(Stored data)

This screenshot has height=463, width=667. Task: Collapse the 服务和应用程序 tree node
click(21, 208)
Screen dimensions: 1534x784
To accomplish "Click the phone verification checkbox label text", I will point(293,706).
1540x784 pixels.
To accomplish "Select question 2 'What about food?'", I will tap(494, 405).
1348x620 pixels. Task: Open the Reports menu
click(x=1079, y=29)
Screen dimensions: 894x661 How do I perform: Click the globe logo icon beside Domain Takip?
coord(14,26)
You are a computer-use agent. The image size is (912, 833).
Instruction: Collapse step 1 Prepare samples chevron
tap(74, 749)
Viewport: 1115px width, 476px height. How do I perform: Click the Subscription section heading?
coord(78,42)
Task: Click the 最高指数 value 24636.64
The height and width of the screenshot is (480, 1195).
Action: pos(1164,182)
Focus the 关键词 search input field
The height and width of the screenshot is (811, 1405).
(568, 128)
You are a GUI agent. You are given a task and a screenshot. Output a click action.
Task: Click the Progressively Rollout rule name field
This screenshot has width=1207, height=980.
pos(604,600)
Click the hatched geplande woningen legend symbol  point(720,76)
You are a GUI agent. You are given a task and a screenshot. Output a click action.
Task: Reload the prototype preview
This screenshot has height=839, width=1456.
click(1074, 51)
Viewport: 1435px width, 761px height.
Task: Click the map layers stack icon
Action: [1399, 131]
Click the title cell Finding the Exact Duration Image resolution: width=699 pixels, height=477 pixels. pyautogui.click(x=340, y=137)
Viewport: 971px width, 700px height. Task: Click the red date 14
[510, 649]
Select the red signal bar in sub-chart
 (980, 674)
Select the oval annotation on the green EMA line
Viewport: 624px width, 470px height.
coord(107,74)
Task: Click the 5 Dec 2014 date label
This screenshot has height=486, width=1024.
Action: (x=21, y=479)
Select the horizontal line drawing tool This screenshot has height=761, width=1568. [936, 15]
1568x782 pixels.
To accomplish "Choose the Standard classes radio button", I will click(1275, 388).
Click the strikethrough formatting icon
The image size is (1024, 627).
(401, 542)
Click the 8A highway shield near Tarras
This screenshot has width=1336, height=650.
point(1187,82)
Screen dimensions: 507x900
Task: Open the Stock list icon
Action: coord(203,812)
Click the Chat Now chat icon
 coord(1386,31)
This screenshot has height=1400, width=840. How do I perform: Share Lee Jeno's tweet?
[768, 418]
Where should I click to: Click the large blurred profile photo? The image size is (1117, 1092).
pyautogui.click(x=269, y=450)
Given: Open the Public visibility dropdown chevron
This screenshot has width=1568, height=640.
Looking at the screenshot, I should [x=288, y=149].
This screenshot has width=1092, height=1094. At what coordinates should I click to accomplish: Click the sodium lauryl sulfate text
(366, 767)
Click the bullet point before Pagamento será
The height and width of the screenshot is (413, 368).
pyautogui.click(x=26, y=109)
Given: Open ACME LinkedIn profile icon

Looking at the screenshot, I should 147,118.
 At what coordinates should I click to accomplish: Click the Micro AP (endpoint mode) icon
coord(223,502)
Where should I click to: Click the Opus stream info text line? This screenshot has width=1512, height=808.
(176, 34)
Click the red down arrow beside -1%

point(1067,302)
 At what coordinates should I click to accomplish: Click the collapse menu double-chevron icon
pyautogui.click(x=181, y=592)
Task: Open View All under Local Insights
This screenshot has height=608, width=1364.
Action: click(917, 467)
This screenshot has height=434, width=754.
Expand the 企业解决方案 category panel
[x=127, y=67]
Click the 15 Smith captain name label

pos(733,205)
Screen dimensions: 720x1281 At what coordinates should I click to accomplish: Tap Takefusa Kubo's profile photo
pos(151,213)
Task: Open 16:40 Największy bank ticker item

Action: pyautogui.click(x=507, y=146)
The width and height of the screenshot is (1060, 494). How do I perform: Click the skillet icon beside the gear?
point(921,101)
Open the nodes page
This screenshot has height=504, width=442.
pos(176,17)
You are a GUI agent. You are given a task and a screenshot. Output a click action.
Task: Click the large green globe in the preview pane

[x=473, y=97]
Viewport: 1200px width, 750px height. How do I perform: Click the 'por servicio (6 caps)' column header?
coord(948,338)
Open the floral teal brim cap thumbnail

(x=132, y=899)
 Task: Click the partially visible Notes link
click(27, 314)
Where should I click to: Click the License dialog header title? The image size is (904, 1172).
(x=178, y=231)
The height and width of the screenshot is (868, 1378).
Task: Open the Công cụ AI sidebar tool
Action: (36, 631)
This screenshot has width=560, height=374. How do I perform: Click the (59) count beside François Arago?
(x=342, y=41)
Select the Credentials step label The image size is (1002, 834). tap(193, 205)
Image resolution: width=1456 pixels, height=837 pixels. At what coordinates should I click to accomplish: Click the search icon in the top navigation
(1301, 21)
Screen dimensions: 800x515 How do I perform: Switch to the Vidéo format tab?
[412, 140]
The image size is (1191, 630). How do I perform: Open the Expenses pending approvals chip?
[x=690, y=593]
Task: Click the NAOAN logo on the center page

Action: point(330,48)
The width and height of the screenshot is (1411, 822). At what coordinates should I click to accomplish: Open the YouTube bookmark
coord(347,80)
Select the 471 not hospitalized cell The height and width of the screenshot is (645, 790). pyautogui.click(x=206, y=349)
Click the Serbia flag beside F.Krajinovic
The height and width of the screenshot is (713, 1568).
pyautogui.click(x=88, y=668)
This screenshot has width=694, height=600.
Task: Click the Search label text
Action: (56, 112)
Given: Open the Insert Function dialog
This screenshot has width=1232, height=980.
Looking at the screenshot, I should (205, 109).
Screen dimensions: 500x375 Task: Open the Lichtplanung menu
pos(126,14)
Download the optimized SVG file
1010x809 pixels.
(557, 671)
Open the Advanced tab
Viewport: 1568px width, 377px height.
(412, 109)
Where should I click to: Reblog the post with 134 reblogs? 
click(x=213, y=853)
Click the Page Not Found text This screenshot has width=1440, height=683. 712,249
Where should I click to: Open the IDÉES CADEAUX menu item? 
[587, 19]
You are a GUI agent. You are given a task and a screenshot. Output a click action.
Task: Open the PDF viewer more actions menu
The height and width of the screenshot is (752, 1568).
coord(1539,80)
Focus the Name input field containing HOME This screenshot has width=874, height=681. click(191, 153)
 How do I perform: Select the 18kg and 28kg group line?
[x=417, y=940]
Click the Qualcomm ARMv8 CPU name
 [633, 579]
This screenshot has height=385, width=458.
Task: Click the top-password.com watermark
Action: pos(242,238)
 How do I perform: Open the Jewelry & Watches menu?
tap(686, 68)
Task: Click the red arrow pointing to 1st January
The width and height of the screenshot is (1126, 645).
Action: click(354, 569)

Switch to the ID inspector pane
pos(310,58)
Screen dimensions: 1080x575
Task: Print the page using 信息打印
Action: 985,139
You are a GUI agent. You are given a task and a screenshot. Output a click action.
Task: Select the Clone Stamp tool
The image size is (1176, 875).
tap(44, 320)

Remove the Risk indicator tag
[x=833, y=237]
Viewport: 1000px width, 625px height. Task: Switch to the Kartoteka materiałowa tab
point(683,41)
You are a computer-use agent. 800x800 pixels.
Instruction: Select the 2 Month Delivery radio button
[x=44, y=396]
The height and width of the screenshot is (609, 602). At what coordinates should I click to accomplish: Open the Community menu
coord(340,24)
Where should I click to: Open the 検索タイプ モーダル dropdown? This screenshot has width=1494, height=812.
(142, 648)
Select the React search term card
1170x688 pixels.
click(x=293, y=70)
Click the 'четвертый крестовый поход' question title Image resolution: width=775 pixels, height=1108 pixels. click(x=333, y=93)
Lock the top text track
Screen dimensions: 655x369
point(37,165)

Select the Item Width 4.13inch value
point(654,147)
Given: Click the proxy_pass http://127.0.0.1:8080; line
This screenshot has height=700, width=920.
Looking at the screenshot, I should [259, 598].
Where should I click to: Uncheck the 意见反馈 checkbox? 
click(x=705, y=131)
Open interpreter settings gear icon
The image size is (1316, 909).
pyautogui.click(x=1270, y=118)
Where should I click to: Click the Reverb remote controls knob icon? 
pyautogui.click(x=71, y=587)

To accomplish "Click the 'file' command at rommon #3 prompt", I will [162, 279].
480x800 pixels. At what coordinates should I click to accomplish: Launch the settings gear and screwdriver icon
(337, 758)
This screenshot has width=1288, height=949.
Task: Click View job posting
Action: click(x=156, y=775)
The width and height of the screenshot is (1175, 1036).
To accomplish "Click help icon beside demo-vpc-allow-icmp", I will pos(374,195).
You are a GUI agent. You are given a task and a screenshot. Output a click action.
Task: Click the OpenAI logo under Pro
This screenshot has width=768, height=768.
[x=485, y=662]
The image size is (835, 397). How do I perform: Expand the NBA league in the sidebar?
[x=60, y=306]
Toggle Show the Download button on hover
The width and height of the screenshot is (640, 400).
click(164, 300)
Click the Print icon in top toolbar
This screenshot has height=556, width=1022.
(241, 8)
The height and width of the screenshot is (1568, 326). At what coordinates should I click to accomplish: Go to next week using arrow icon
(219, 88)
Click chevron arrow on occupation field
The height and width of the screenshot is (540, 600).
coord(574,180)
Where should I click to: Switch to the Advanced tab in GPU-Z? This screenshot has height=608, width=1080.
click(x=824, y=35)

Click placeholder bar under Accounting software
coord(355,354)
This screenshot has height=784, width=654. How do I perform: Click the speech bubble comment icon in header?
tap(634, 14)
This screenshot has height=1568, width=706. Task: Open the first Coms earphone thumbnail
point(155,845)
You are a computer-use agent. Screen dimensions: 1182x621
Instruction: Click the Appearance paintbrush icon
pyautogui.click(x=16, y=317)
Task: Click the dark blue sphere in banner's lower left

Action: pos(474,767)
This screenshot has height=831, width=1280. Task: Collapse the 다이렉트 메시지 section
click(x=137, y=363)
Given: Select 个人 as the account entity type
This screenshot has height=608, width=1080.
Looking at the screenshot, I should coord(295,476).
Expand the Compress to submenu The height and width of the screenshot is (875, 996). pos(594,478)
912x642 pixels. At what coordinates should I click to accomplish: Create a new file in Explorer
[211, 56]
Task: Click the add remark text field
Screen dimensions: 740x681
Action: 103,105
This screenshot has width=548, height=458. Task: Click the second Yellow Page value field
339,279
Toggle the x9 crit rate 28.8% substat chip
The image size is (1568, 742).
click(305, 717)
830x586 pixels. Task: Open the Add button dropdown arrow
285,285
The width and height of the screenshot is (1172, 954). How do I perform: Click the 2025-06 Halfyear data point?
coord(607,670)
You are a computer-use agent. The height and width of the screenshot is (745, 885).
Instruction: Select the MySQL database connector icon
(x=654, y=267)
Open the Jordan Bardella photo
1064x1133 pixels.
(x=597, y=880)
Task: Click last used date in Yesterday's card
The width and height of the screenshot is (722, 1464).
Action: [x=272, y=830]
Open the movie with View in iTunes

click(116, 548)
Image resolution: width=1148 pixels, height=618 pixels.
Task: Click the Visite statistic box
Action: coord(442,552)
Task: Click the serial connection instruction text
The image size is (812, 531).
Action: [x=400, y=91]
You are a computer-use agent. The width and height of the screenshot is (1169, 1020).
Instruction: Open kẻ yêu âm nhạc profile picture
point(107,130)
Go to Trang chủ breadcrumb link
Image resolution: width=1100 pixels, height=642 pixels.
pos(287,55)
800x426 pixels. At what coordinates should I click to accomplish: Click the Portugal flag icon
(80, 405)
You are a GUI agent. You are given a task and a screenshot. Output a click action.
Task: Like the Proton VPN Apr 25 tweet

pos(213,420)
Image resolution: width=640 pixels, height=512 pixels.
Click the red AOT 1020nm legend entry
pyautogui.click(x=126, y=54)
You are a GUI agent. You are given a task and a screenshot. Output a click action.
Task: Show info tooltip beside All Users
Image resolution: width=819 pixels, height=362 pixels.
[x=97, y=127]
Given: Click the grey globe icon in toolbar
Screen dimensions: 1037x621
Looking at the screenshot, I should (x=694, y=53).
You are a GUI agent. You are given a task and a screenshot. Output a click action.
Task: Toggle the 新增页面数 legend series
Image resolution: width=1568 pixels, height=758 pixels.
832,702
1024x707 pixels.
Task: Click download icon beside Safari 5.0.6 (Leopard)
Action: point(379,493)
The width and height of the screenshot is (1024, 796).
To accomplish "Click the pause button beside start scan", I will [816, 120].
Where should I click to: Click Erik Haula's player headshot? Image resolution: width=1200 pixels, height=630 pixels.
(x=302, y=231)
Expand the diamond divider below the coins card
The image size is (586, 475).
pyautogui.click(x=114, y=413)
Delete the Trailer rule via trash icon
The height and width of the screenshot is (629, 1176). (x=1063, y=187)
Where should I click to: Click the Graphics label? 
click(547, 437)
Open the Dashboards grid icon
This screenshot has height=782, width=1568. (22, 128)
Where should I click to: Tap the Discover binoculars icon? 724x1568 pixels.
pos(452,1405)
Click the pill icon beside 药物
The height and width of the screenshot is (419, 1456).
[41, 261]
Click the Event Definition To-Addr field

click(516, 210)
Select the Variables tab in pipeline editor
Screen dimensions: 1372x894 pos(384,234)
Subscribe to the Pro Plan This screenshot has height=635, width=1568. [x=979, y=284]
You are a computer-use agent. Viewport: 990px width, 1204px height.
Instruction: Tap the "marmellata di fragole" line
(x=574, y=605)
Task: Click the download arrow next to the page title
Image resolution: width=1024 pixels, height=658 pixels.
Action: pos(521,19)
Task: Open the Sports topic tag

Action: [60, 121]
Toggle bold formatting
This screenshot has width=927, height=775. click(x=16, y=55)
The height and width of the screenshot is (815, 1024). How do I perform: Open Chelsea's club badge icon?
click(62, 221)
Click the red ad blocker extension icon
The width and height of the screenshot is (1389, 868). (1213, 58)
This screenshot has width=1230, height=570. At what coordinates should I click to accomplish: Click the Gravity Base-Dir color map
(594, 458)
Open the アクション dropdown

● HOW TO COMPLETE THIS TASK
Search the data for the string "Show". List each line that has it.

● YOUR SOLUTION
Toggle Show the Download button on hover
Task: Show info tooltip beside All Users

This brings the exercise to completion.